I did it! I survived what was undoubtedly the hardest month of my life. I don't want to dwell in the drama of it. I am just so grateful to be sharing that my kids are okay.
A quick summary -- on March 2nd my two year old son Ryan fell off our bed, broke his leg, and was basically immobilized for the month in a spica cast that wrapped around his entire torso and right leg. A situation that required round the clock attention. Two days later our son James started running high fevers that landed us in the hospital as we tried to figure out what was making him sick. A month full of uncertainty, fear, and waiting to see what happened.
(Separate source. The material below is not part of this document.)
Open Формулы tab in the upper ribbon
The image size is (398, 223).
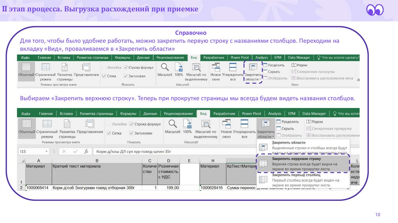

A month when neither of my boys were 100% okay.
There were a lot of moments when this "present" mama wasn't so present. I was hysterical. Screaming into pillows. Collapsing on the floor in the doctors office. Taking Klonopin. Not eating. It wasn't pretty. I had to do what I needed to do.
But I also had A LOT of moments when I felt like mother-f---king superwoman and couldn't believe how I was doing what I was doing. Where I did my best to dig deep. Like really deep. Mustering every cell of strength in my body to be calm and strong for my boys. There were also moments of extreme appreciation - acknowledging and thanking the nurses and doctors who were exceptional not only with our son but with my husband and I. Recognizing the team of support we have - my parents, my in laws, my sister, our incredible nanny, friends and family reaching out to help. How much harder it would have been without them.
Motherhood is hard. It’s not always easy to be present. And sometimes we do what we need to do to get by. But the tools I have in my back pocket certainly helped. Can’t wait to continue to share them with all of you.